According to author Kevin Kelly, just ten years ago no one--even the most forward-thinking--had any notion that the internet could become what it is today, a vast network of largely noncommercial, user-driven, ideas and information. ("Noncommercial?" you say. "You must be crazy." Well, web-commerce thrives, but as Kelly points out, early fears that the Web would be dominated by a few corporate giants have certainly not proven true. It's as easy to have a free blog or genealogy website as to sell stamps on E-Bay or buy used books on ABE.com.)
I wasn't really keeping close track of internet predictions ten years ago, but I was interested. I had put off getting email because for a long time you could only exchange email within your group, whether that was Compuserve, Prodigy, or the Well.
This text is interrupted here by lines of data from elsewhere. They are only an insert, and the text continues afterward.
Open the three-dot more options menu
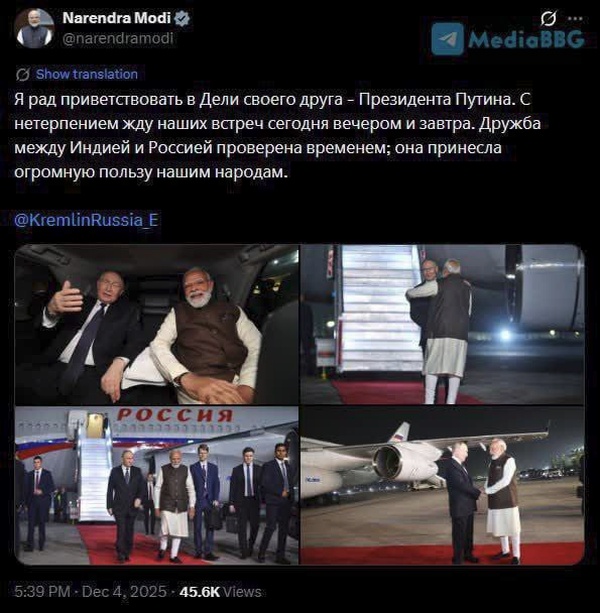600x613 pixels. (575, 18)
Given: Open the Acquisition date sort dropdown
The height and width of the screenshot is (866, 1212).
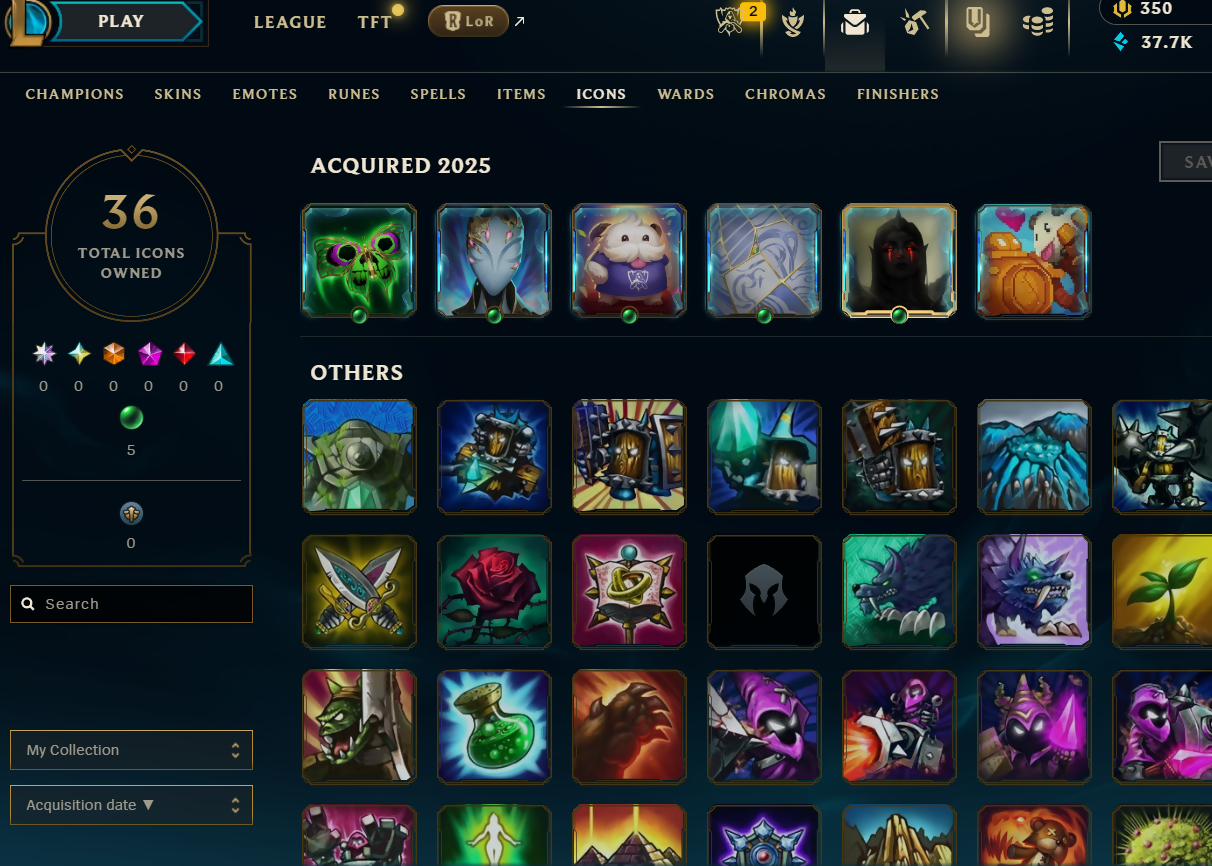Looking at the screenshot, I should click(131, 805).
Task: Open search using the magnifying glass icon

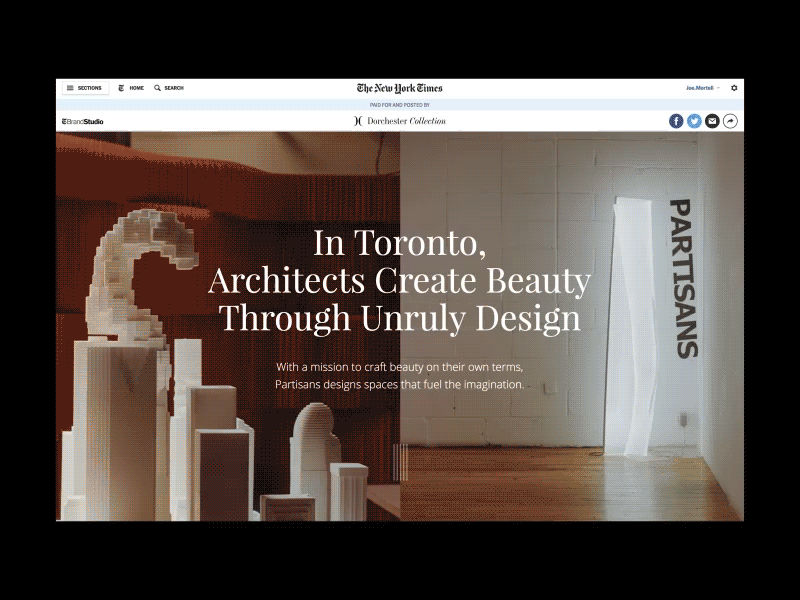Action: [157, 88]
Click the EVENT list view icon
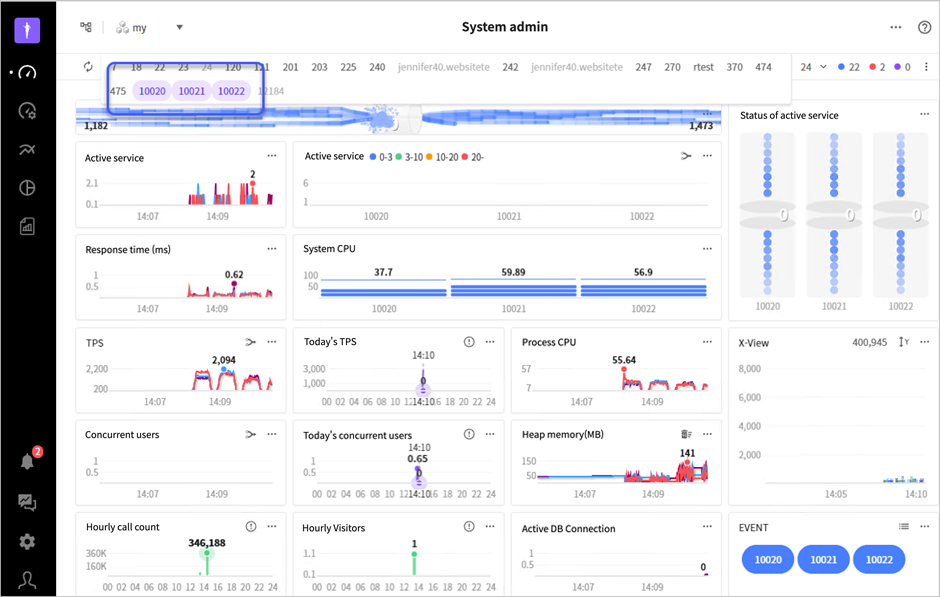The image size is (940, 597). click(x=903, y=526)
It was in 1995 or 1996 that I finally signed up with Compuserve (by that time you could email people outside it and create your own web site), which of course was right before it lost out to AOL.
Kelly mentions the hyperlink prophet Ted Nelson and his Xanadu project. Ah yes, I remember hearing Nelson speak at a National Writers Union event in San Francisco. He was mesmerizing, although I can't say I understood everything he was getting at. It was right around the time we and the rest of the labor movement were losing the battle against NAFTA. Time flies.
Well, take a look at Kelly's article. I don't know if I buy all of his predictions, but his history and analysis are interesting.